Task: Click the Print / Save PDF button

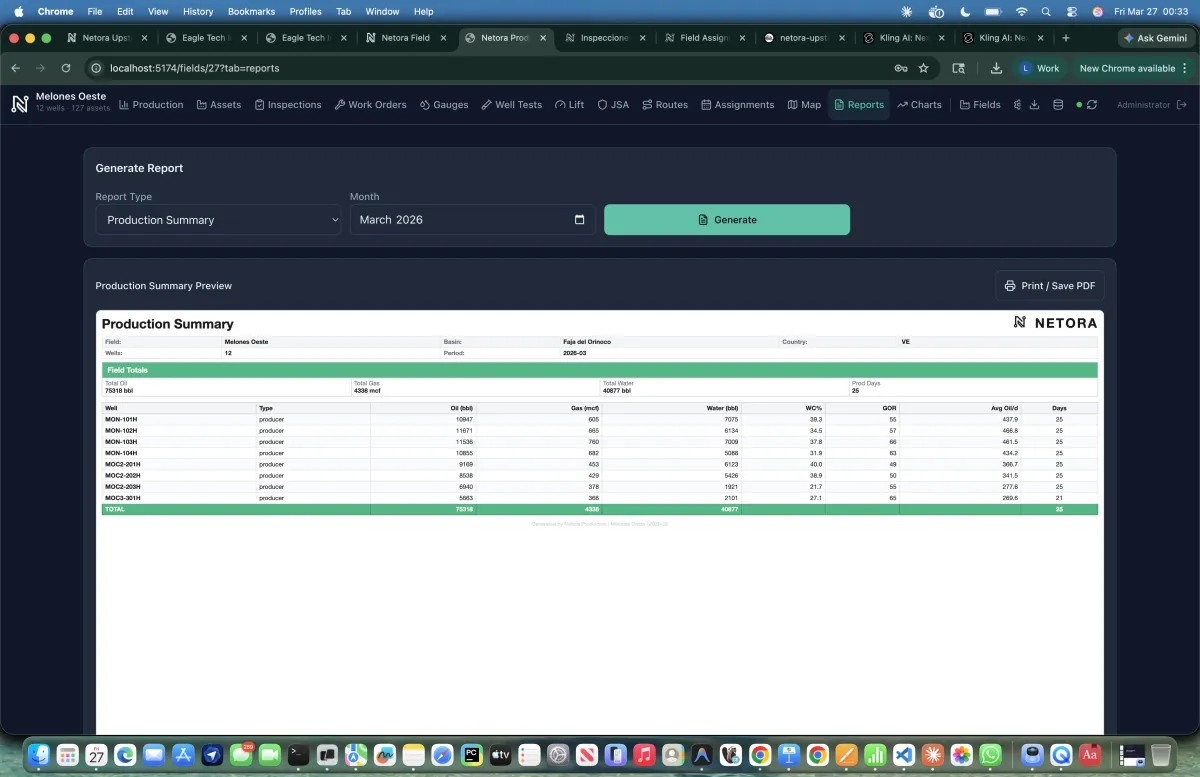Action: tap(1049, 286)
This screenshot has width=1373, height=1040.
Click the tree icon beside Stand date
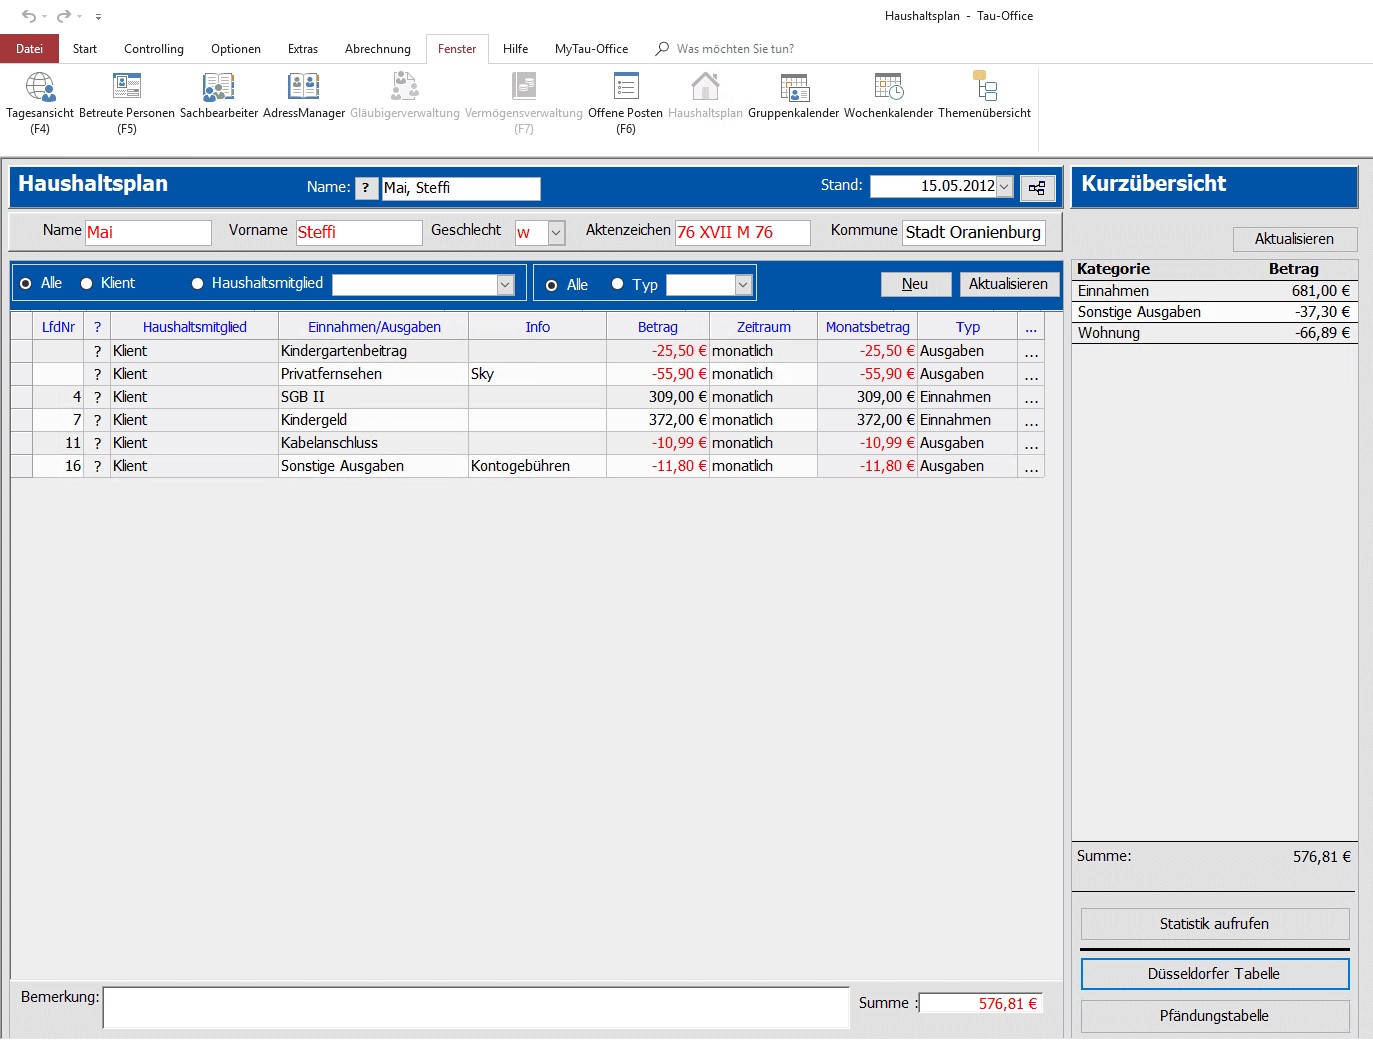(1037, 188)
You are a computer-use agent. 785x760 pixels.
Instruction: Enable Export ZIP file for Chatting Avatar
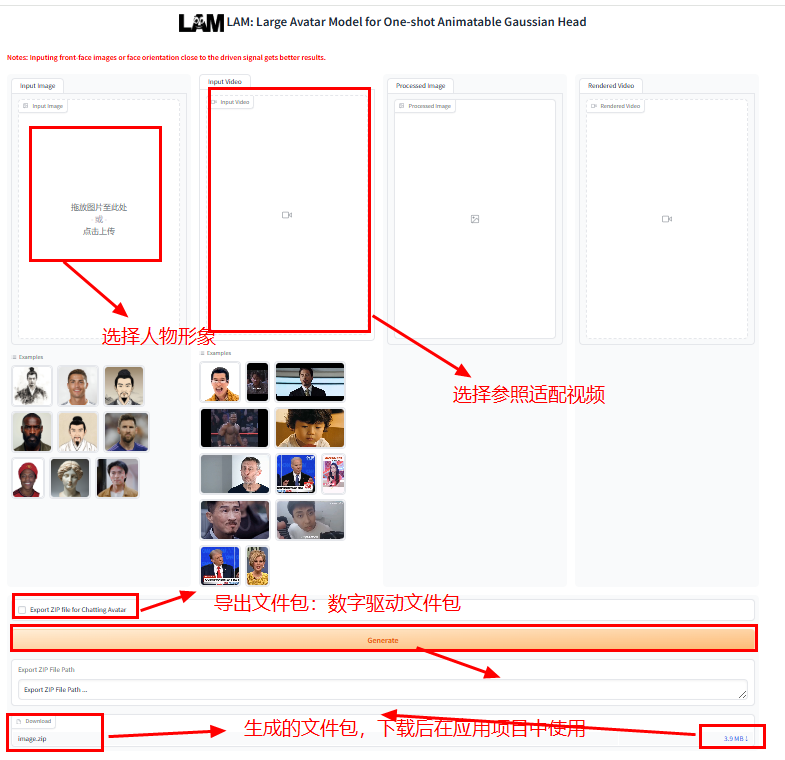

● ● ● ●

What you produce must match the listing word for word, with no images in it.

● The answer:
Task: Click the Print / Save PDF button

Action: tap(1049, 286)
This screenshot has width=1373, height=1040.
Click the tree icon beside Stand date
(1037, 188)
You are a computer-use agent. 785x760 pixels.
Instruction: Enable Export ZIP file for Chatting Avatar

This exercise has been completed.